• [PROBLEMA PLANTEADO]: En el texto sobre la belleza de los héroes, que aparece más abajo, enumera por favor todos los personajes literarios nombrados en el párrafo que comienza con «Si pensamos».

====== TEXTO EXTRAÍDO ======

En la
actualidad estamos acostumbrados a que los héroes por fuerzas tienen que apegarse
al prototipo de belleza aceptado universalmente que viene desde la mismísima
antigua Grecia, ese que indica que el héroe debe de ser si no alto de estatura aceptable,
rostro hermoso, cabello si no rubio al menos rizado o largo, corpulento, sin
caer en los excesos, algo así como El
David, y, ya entrados en exigencias actuales, poseer un pene portentoso
para si la ocasión lo requiere.
Las artes
plásticas así habían concebido al héroe por muchos siglos, no obstante, la
literatura no, al menos no hasta hace algunas décadas. Me puse a pensar en ello
cuando escribí hace unos días la biografía de Quasimodo, un héroe romántico que
no encajaría en los estándares actuales ni con influencias. Pero repasando la
literatura de otros siglos, nos damos cuenta que entonces no era imprescindible
ser guapo para ser héroe, algo, desde luego, muy lógico.
Si pensamos
en Edmundo Dantés, el vengador conde de Montecristo, los años en prisión lo hacen
adquirir una palidez vampírica que espanta a las mujeres una vez que es un acaudalado,
sabio y políglota aristócrata. Drácula, que no es héroe pero sí protagonista,
es feo hasta decir basta, y su antagonista, Van Helsing, es viejo. Heathcliff,
el de Cumbres Borrascosas, es un
hombre corpulento, alto, pero no encaja en los estándares de guapo de la época,
es decir, no es rubio de ojos azules, sino moreno, quizás con algún rasgo hindúe
o achinado. Y ni qué decir de Alonso Quijano, una cómica y flacucha figura que
hace con su físico sarcasmo del heroísmo que pretende desarrollar.

====== INFORMACIÓN PROPORCIONADA ======

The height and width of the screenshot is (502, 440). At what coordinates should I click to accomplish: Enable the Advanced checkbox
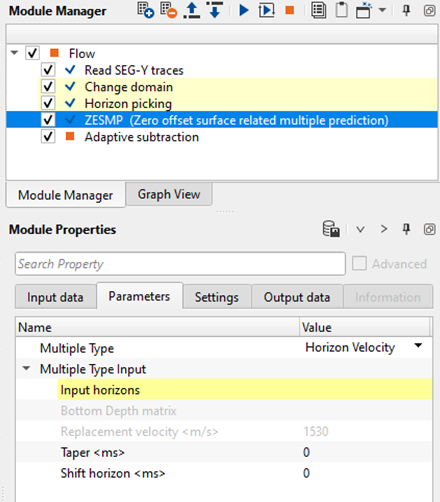tap(359, 263)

======

• [SOLUCIÓN DE LA TAREA]:
- Edmundo Dantés
- Drácula
- Van Helsing
- Heathcliff
- Alonso Quijano